## EXTRACTED DATA

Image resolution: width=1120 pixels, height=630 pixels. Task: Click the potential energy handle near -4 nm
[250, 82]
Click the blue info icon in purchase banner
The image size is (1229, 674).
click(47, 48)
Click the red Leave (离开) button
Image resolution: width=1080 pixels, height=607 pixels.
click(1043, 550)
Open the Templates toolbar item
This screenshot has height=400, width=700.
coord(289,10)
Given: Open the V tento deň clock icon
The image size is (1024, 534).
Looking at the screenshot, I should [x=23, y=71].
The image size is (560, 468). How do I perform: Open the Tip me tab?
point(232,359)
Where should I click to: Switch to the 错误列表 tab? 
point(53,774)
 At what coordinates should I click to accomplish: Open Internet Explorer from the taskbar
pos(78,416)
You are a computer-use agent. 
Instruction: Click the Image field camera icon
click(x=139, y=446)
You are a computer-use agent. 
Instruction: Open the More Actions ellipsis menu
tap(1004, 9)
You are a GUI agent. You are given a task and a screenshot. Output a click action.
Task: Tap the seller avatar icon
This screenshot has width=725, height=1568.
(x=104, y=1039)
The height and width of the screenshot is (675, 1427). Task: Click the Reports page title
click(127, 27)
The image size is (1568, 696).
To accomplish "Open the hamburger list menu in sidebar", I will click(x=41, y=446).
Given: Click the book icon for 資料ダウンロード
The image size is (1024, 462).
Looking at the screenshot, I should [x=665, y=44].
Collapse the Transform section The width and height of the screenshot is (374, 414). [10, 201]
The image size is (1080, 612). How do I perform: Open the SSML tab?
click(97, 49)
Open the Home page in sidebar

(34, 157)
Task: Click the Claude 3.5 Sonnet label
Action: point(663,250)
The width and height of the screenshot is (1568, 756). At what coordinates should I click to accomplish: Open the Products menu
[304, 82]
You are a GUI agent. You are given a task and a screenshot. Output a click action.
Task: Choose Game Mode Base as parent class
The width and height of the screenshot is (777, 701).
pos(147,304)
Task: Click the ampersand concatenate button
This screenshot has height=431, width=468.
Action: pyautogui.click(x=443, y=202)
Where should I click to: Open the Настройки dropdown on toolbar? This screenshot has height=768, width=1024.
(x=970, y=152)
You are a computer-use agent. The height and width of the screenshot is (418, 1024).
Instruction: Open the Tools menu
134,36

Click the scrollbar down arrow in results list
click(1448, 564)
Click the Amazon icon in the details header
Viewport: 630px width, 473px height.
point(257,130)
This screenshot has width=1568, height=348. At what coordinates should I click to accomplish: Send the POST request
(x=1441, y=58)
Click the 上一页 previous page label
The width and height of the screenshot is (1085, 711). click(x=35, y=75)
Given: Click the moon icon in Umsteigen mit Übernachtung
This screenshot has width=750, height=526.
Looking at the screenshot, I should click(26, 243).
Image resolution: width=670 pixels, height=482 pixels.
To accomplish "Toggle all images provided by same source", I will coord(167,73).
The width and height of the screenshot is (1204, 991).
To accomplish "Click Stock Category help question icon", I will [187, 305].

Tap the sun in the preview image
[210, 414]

## REQUIRED ACTION
In your reply, restate every entry exactly.

## ANSWER FOR THE TASK
Image resolution: width=1120 pixels, height=630 pixels. Task: Click the potential energy handle near -4 nm
[250, 82]
Click the blue info icon in purchase banner
The image size is (1229, 674).
click(47, 48)
Click the red Leave (离开) button
Image resolution: width=1080 pixels, height=607 pixels.
click(1043, 550)
Open the Templates toolbar item
This screenshot has height=400, width=700.
coord(289,10)
Given: Open the V tento deň clock icon
The image size is (1024, 534).
Looking at the screenshot, I should [x=23, y=71].
The image size is (560, 468). How do I perform: Open the Tip me tab?
point(232,359)
Where should I click to: Switch to the 错误列表 tab? 
point(53,774)
 At what coordinates should I click to accomplish: Open Internet Explorer from the taskbar
pos(78,416)
You are a computer-use agent. 
Instruction: Click the Image field camera icon
click(x=139, y=446)
You are a computer-use agent. 
Instruction: Open the More Actions ellipsis menu
tap(1004, 9)
You are a GUI agent. You are given a task and a screenshot. Output a click action.
Task: Tap the seller avatar icon
This screenshot has width=725, height=1568.
(x=104, y=1039)
The height and width of the screenshot is (675, 1427). Task: Click the Reports page title
click(127, 27)
The image size is (1568, 696).
To accomplish "Open the hamburger list menu in sidebar", I will click(x=41, y=446).
Given: Click the book icon for 資料ダウンロード
The image size is (1024, 462).
Looking at the screenshot, I should [x=665, y=44].
Collapse the Transform section The width and height of the screenshot is (374, 414). [10, 201]
The image size is (1080, 612). How do I perform: Open the SSML tab?
click(97, 49)
Open the Home page in sidebar

(34, 157)
Task: Click the Claude 3.5 Sonnet label
Action: point(663,250)
The width and height of the screenshot is (1568, 756). At what coordinates should I click to accomplish: Open the Products menu
[304, 82]
You are a GUI agent. You are given a task and a screenshot. Output a click action.
Task: Choose Game Mode Base as parent class
The width and height of the screenshot is (777, 701).
pos(147,304)
Task: Click the ampersand concatenate button
This screenshot has height=431, width=468.
Action: pyautogui.click(x=443, y=202)
Where should I click to: Open the Настройки dropdown on toolbar? This screenshot has height=768, width=1024.
(x=970, y=152)
You are a computer-use agent. The height and width of the screenshot is (418, 1024).
Instruction: Open the Tools menu
134,36

Click the scrollbar down arrow in results list
click(1448, 564)
Click the Amazon icon in the details header
Viewport: 630px width, 473px height.
point(257,130)
This screenshot has width=1568, height=348. At what coordinates should I click to accomplish: Send the POST request
(x=1441, y=58)
Click the 上一页 previous page label
The width and height of the screenshot is (1085, 711). click(x=35, y=75)
Given: Click the moon icon in Umsteigen mit Übernachtung
This screenshot has width=750, height=526.
Looking at the screenshot, I should click(26, 243).
Image resolution: width=670 pixels, height=482 pixels.
To accomplish "Toggle all images provided by same source", I will coord(167,73).
The width and height of the screenshot is (1204, 991).
To accomplish "Click Stock Category help question icon", I will [187, 305].

Tap the sun in the preview image
[210, 414]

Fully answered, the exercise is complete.